Digital

The 6 stages of the content lifecycle

August 2, 2018 by No Comments | Category Content Design

This post is by Angela Morrison.

Your content isn’t finished once you hit publish. It has a lifecycle which represents the stages each item should pass through, from planning and design right through to publishing and archiving.

Sometimes this is called a content delivery workflow, or publishing workflow.

Why it’s important

Following a consistent content lifecycle helps your organisation create content that:

How you do it

Work with your stakeholders early on to get them involved in the design of your organisation’s content lifecycle. This will help them understand:

  • the benefits of good content strategy and design
  • the amount of work that goes into a content item and the resource it needs
  • the roles and responsibilities of everyone involved in the delivery of a content item – for example, content designers and subject matter experts

You should also monitor how well your content lifecycle is working, and plan to iterate it to make improvements or changes.

Your content lifecycle will depend on the project and organisation, but most content lifecycles should include the following stages:

1. Content discovery and research

Content discovery is when you work with other people (for example, subject matter experts, service / UX designers and user researchers) to understand:

  • who your users are
  • what your users need

It helps make sure you understand the information need or problem you’re trying to solve, before you begin designing and prototyping your solution.

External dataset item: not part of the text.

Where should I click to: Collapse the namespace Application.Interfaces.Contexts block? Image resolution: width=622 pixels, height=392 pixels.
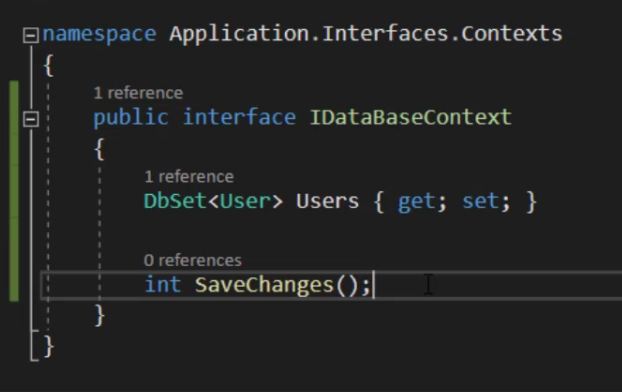[x=31, y=35]
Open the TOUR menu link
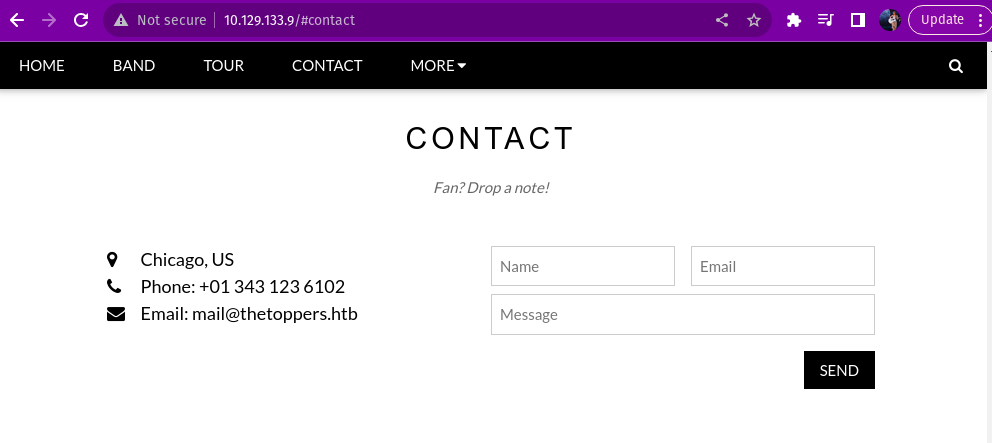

A typical content discovery might include:

  • a discovery workshop – this is where you work with your stakeholders to find out their priorities and challenges, understand what the current journey looks like and share data and evidence
  • gathering and auditing as much evidence as you can to understand what users need from your content – for example, keyword research to find out what people are searching for online
  • testing existing content to find out what the current user experience is and what you can improve on

Once you have gathered and analysed all your evidence, you can write user needs and user stories. These will make sure any content items you produce are user centred.

User needs and user stories will help you put together a content plan to share with stakeholders and validate with your users.

2. Design and write

Once you have completed all your preparatory work, you can start to design the content. This is when you turn your user stories into content items.

Designing a content item should involve:

3. Peer review

Once you draft your content, ask a second person (preferably another content designer in your team) to review it against your style guide and check for errors.

This is known as a ‘peer review’.

Sometimes you may need your content peer reviewed more than once. For example, you may want to get another peer review if you make a large number of edits in the fact check stage and want to check the content still meets your team’s standards.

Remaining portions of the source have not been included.